▸ TASKS TO PERFORM
1. Quote word for word the passage on Open Theism below, beginning at the words "There are people" and stopping after "as Open Theists.".
2. Write what comes next in the passage on Open Theism below, picking up right after its final sentence.

▸ PAGE EXTRACT
::::::::
There are people who identify as Christians who believe there are things God does not know – future things – things contingent on what humans decide to do. They are known as Open Theists.

Is what they believe true? Are there things God does not know until they happen and then everybody (including God) knows at the same time? If so, we might ask this question – “What did God know and when did He know it?” We might also ask ourselves if God really is who He says He is. Is He God or god? Is He limited or limitless? Is He sovereign or weak? Is He certain or uncertain? Is He supreme or subordinate?

Open Theism

Open Theism comes from Openness Theology, also known as “free will theism.” It has its historical background in Neo-Platonism and was brought into the thinking of some Christian leaders in the third century AD. Some historians point to Calcidus’ translation of Plato’s Timaeus with commentary for Bishop Hosius of Corduba as a beginning point of this theology emerging within the Church. You can also look at the writings of Fausto Paolo Sozzini (Socinianism) from the 16th century along with many other theologians from a variety of Christian schools and denominations in the 17th, 18th, 19th and 20th centuries. There are many well-known theologians today who believe there are things God does not know and cannot know until they happen in real time. Is that true?
::::::::
▸ DATA SECTION
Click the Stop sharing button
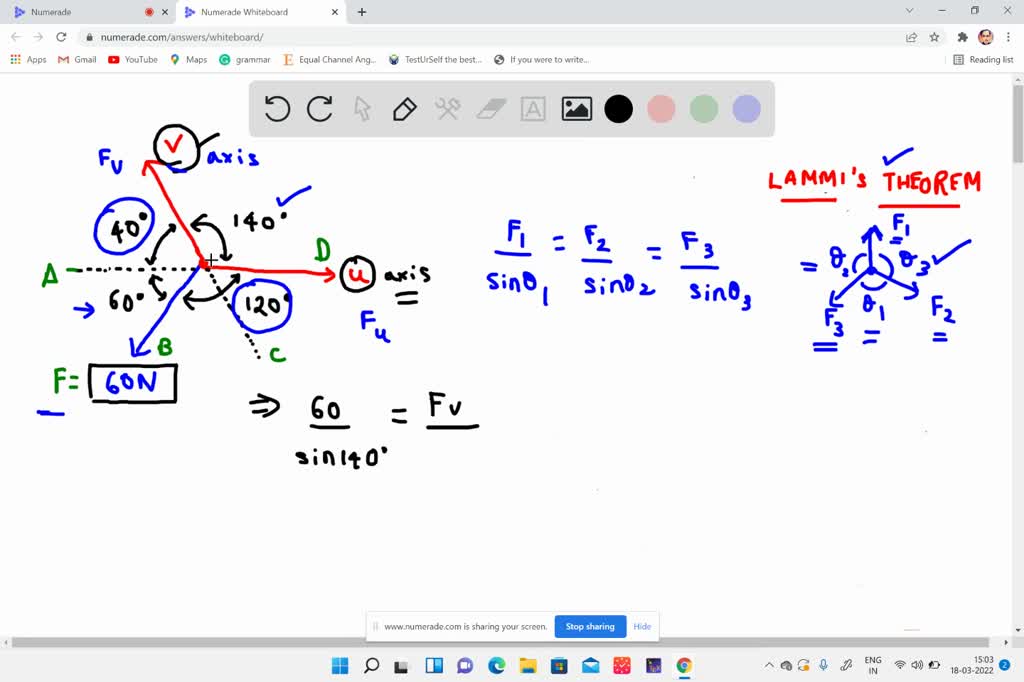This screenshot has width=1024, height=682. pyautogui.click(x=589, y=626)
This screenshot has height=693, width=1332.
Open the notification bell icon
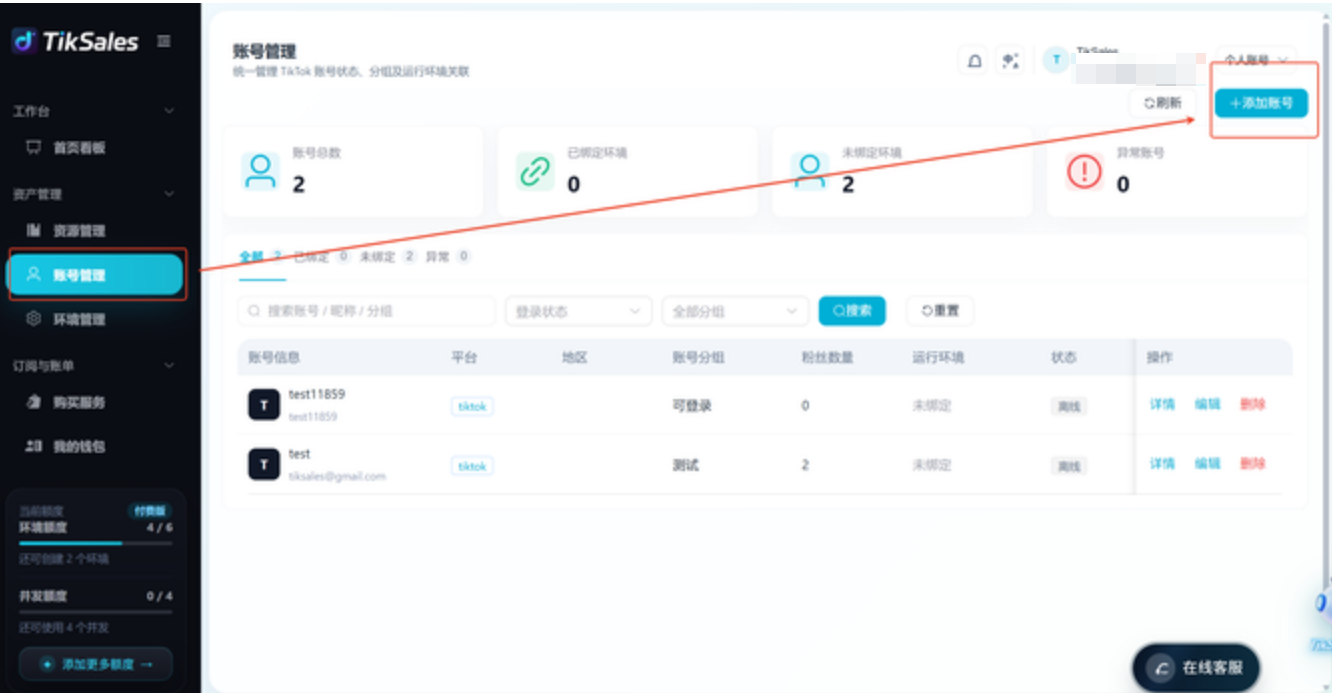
::::::::
▸ ANSWERS IN ORDER
1.
There are people who identify as Christians who believe there are things God does not know – future things – things contingent on what humans decide to do. They are known as Open Theists.

2.
Some of these theologians believe God voluntarily chose not to know some future events. Some believe God doesn’t know because the future is unknowable. Some believe God knows all future possibilities but doesn’t “exhaustively know” the choices people may make for themselves. Are any of those true?

Open Theism as a name was first used by Richard Rice in his 1980 book The Openness of God: The Relationship of Divine Foreknowledge and Human Free Will. Rice joined with other theologians (Clark Pinnock, John Sanders, William Hasker, and David Basinger) in 1994 to publish The Openness of God: A Biblical Challenge to the Traditional Understanding of God. The authors call their view of how humans relate to God as “Biblical personalism.” They give prayer as an example:

When we address God in prayer we commonly believe that we are entering into a genuine dialogue and that the future is not settled. The Openness of God: A Biblical Challenge to the Traditional Understanding of God, IVP Academic, Preface, p 7, 1994

The publisher, IVP Academic, wrote this:

The authors insist that our understanding of God will be more consistently biblical and more true to the actual devotional lives of Christians if we profess that “God, in grace, grants humans significant freedom” and enters into relationship with a genuine ‘give-and-take dynamic’ … Evangelical and other orthodox Christian philosophers have promoted the ‘relational’ or ‘personalist’ perspective on God in recent decades. Now here is the first major attempt to bring the discussion into the evangelical theological arena.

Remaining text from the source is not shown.